Improvements for the hospital challenge
The things that we would improve are improving the initial localization robustness since during the first try the localization was off, resulting in PICO getting stuck in the hallway. Luckily it did work correctly after a restart and we were able to finish. Also did we slightly hit the obstacle in the hallway, which was unexpected since a protection mechanism to avoid running into objects is implemented. Why this happened has to be investigated. The last improvement is reducing the total time to finish the challenge. The driving speed was lowered during the challenge to improve the accuracy of the localization, because the detected walls and doors were slightly off. If the robustness of the localization is improved, the driving speed can be increased as well to finish the hospital challenge faster. The time duration can also be decreased by removing the delay while waiting at a cabinet, since this delay was set to 5 seconds.

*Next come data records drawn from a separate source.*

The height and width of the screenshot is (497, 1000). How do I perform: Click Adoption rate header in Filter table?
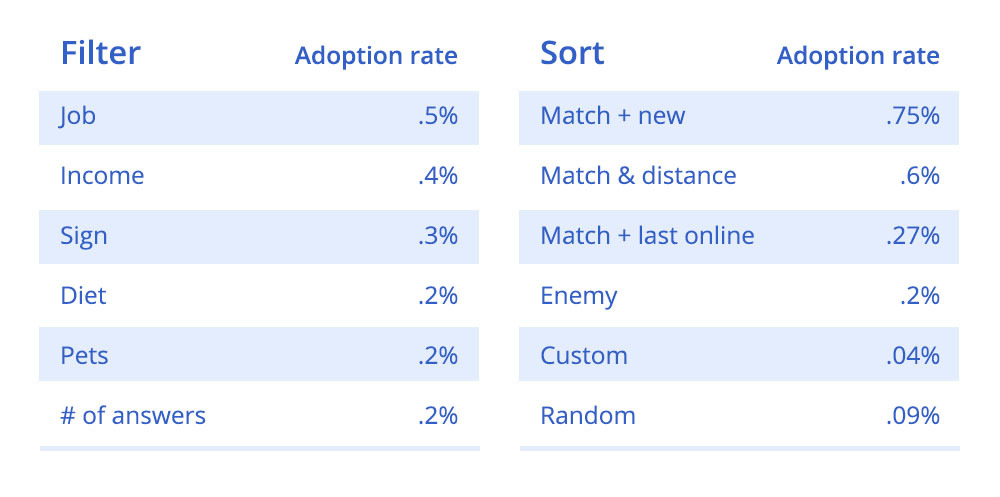click(x=376, y=56)
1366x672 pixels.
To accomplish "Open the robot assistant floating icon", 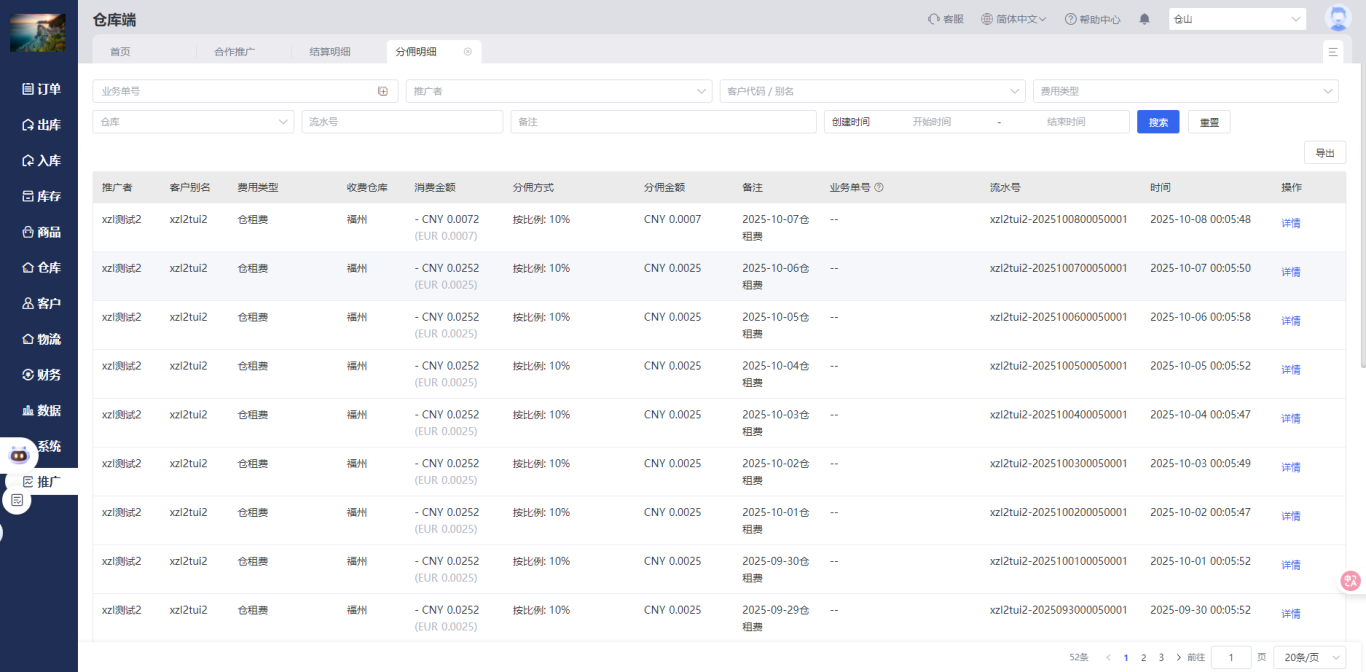I will (x=19, y=454).
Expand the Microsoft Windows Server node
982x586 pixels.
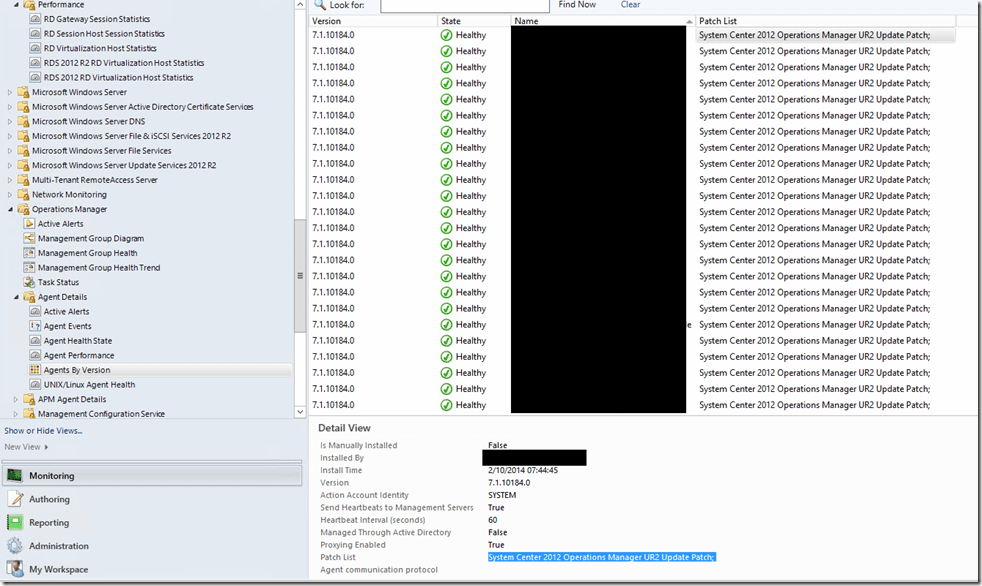click(x=11, y=92)
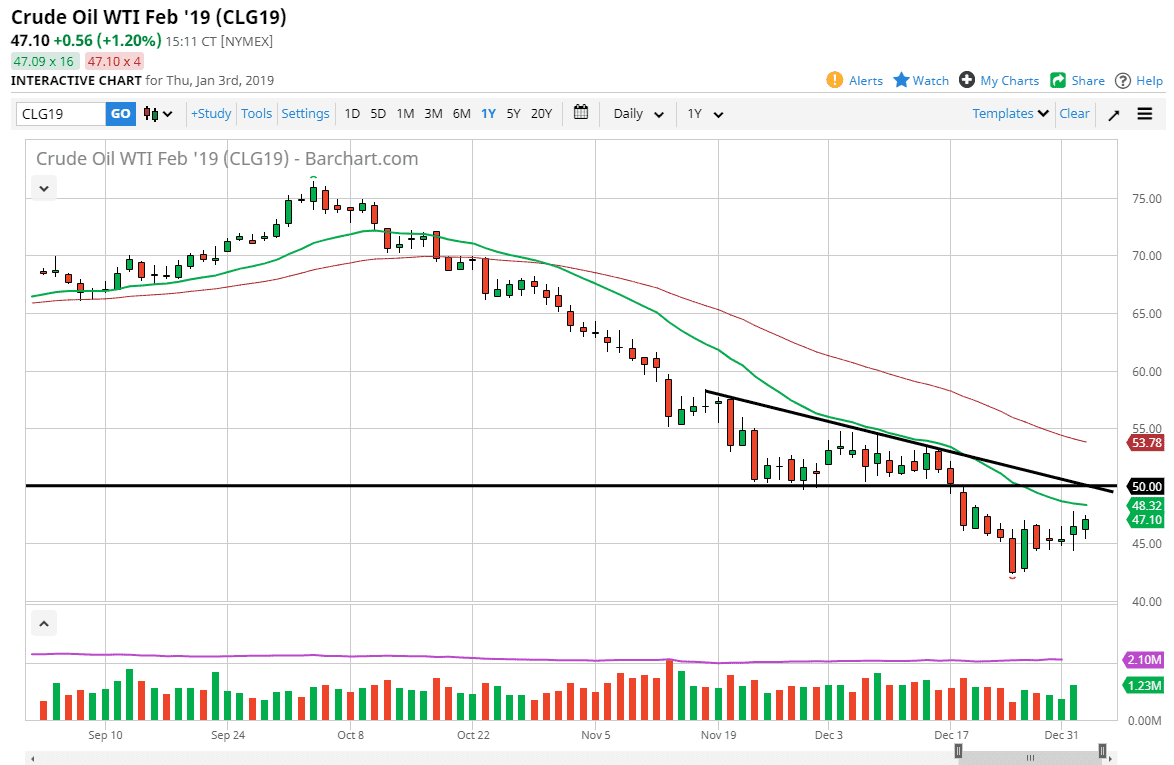Viewport: 1174px width, 765px height.
Task: Open the Templates dropdown
Action: coord(1010,114)
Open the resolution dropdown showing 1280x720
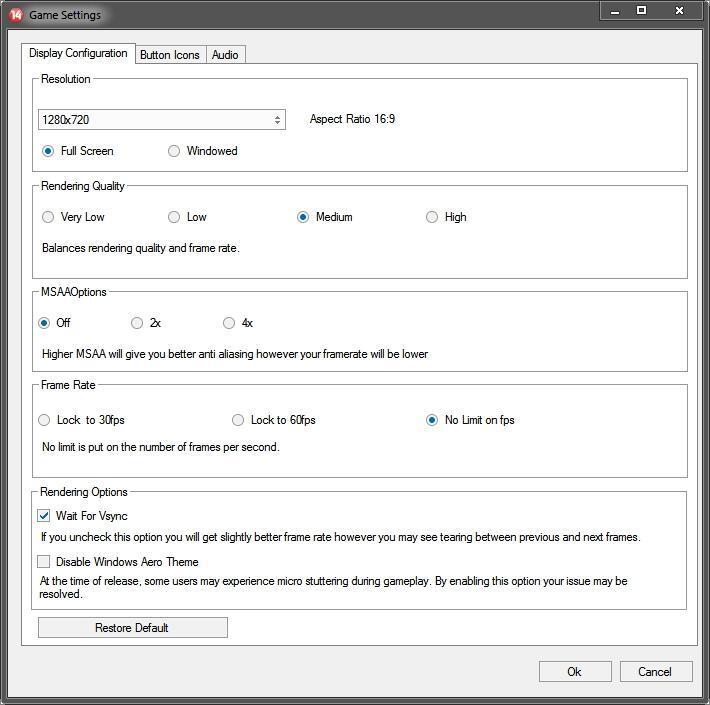The width and height of the screenshot is (710, 705). pyautogui.click(x=162, y=120)
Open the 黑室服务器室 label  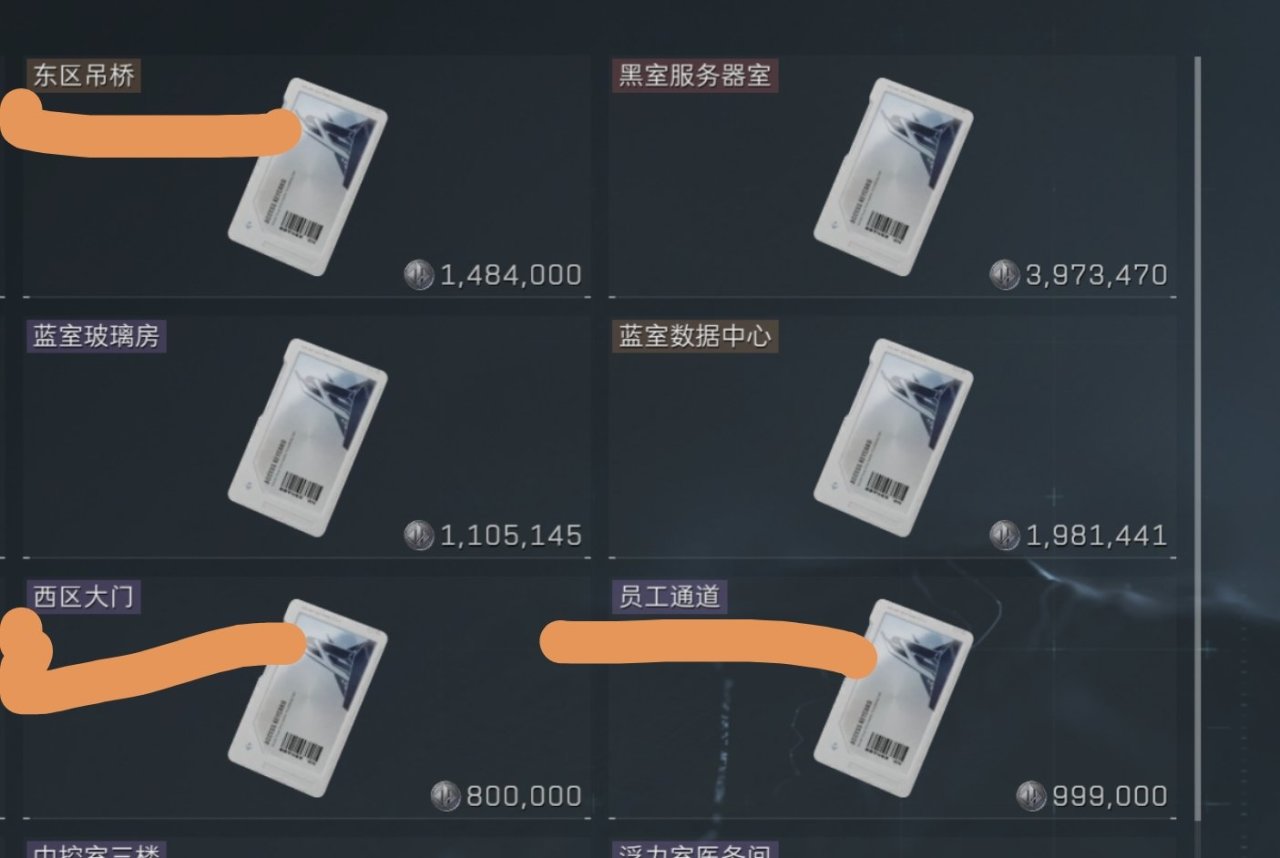pos(695,76)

Looking back at the project
What went good
When looking back at the project, several things went well. Firstly, a good structure was set up before we started coding. Once the whole structure was clear to everyone, parts could more easily be divided amongst the team members. Secondly, the data flow (input and output) was defined before coding of a specific part started. This ensured easy coupling of different parts. Lastly, larger algorithms and challenges are discussed amongst team members to ensure the algorithms are thought trough and work as specified.
What could be improved
In the beginning of the course we mainly focused on setting up a good general structure, which is a good thing. However, it made it harder to finish the Escape room challenge because less time was devoted to making and especially testing vital functions to finish this challenge. Thus, in the beginning the focus could have been shifted towards finishing this challenge first. Next to that, not all functions made were needed in the end. Although the structure of the whole program was clear, not every detail as how to solve a specific challenge was discussed upfront. This meant that there were some redundant functions. Finally, all parts of the code are made by our own, only the EMC and a few other standard libraries (opencv, stdio, cmath, fstream, list, vector, string, cassert) are used. This meant we had a lot of control in the functionality but on the other hand does it take more time, thus it would be better if we first searched for libraries that met our requirements and only make it ourselves if no matching library could be found.
Improvements can be made to the current status of the software to make it more robust. And in the beginning of the project the focus could have been more towards the escape room challenge.Nevertheless, a working piece of software is created with a good structure and when implemented on the PICO robot is able to finish the hospital challenge.